═════ Provided text

Monday 23rd of December 2024

globalization from the top down or globalisation from the bottom up?......

The US and its allies are waging a hybrid war against Russia, but their aggressive sanctions are hurting the world’s poorest nations the most and backfiring on Washington, Russian Foreign Minister Sergey Lavrov has stated.

Lavrov delivered his remarks at the Inventing the Future symposium in Moscow on Monday, where he asserted that the United States and its allies are reviving the spirit of the Cold War by declaring the need to eliminate perceived “threats” to their dominance from Russia, China, and other countries pursuing independent national policies.

By struggling to preserve its “privileged position,” Washington is “chopping down the branch on which it sits” and “destroying the system of globalization that they have fostered and promoted to the world,”according to Lavrov.

“The dollar, which for decades has been advertised to us as the common property of all mankind, has been turned into a weapon of oppression and punishment against geopolitical competitors and dissenters. In doing so, they have essentially written a sentence for the dollar as a global reserve currency and a means of international settlement,” Lavrov said.

Washington has made a “big mistake” by weaponizing the dollar, President Vladimir Putin remarked at a BRICS summit last month, emphasizing that Moscow is not trying to undermine the US currency but is merely “forced to look for alternatives” in trade with its partners.

══════════

Directions:
1. From the text on Lavrov's remarks, reproduce the passage starting at "globalization from the" and ending at "Lavrov has stated.".
2. Answer these questions using the text on Lavrov's remarks:
(a) At which event and in which city did Lavrov deliver his remarks?
(b) According to the text, which nations are hurt most by the sanctions?
(c) At what gathering did Putin say Washington had made a "big mistake"?

═════ Material provided

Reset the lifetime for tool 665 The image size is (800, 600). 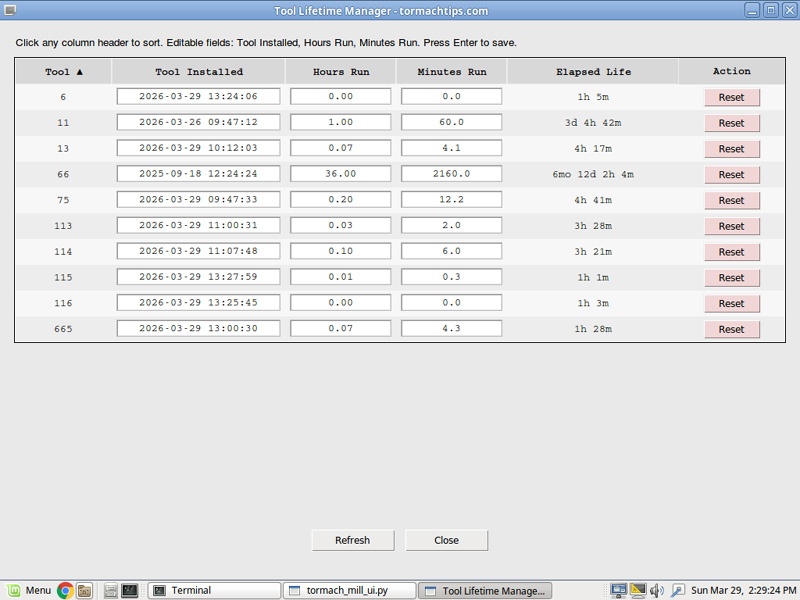click(731, 329)
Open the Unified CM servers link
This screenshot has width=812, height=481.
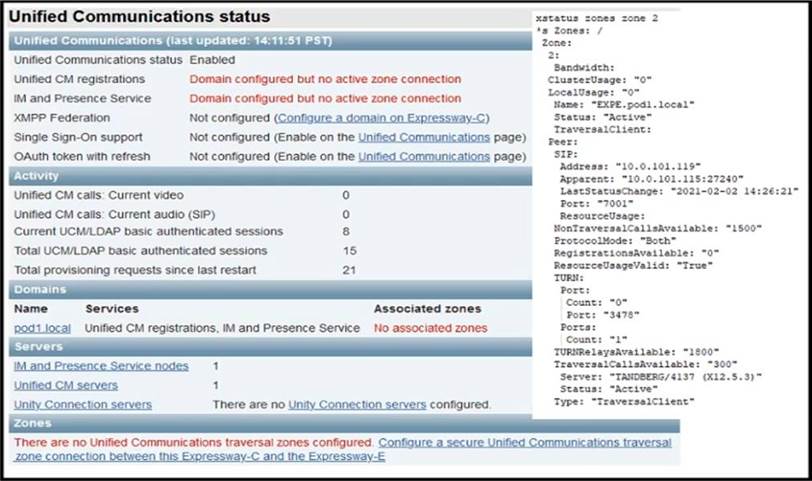(65, 385)
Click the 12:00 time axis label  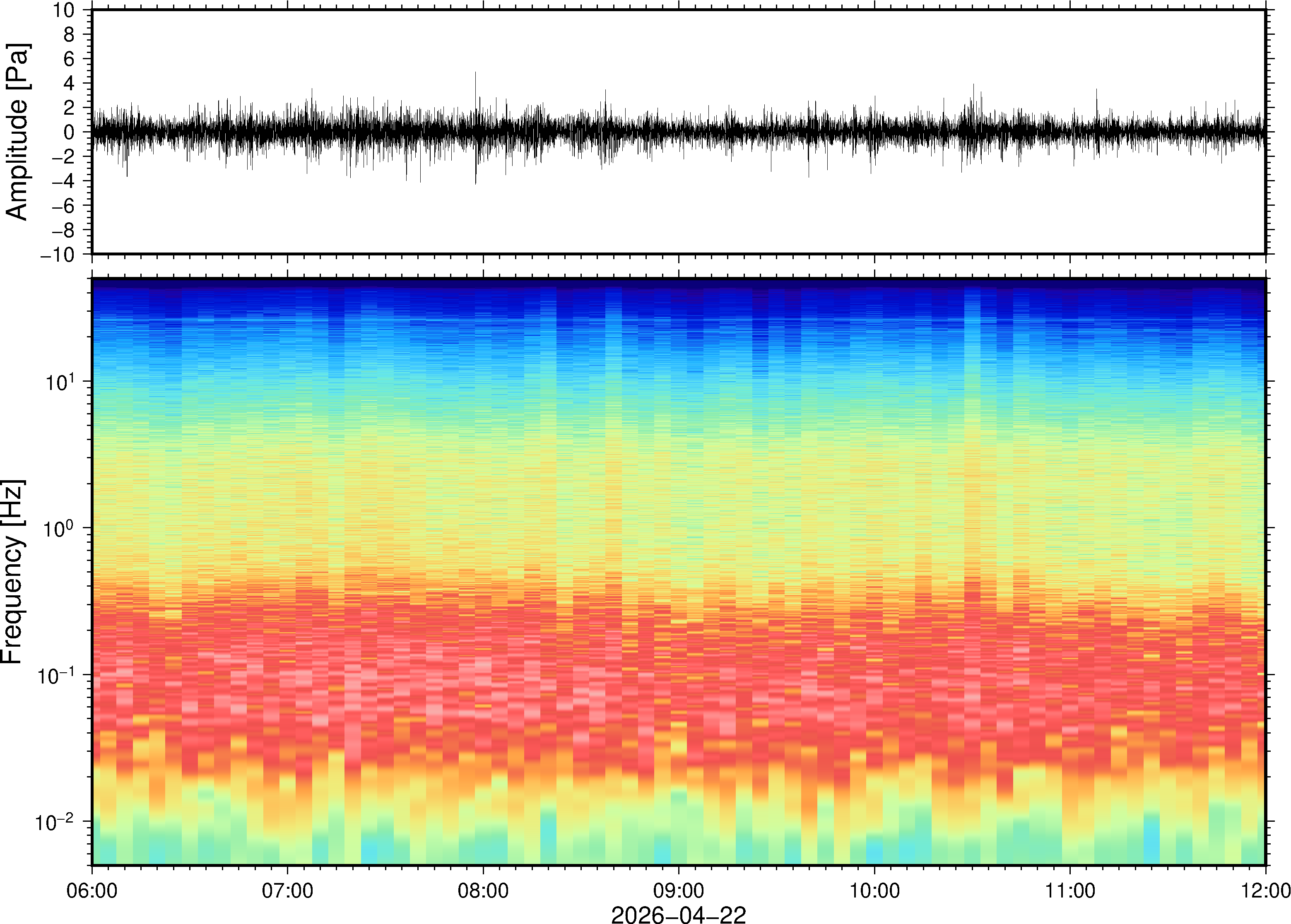click(x=1265, y=890)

══════════

Task-by-task results:
1.
globalization from the top down or globalisation from the bottom up?......

The US and its allies are waging a hybrid war against Russia, but their aggressive sanctions are hurting the world’s poorest nations the most and backfiring on Washington, Russian Foreign Minister Sergey Lavrov has stated.

2.
(a) At the Inventing the Future symposium in Moscow.
(b) The world's poorest nations.
(c) A BRICS summit.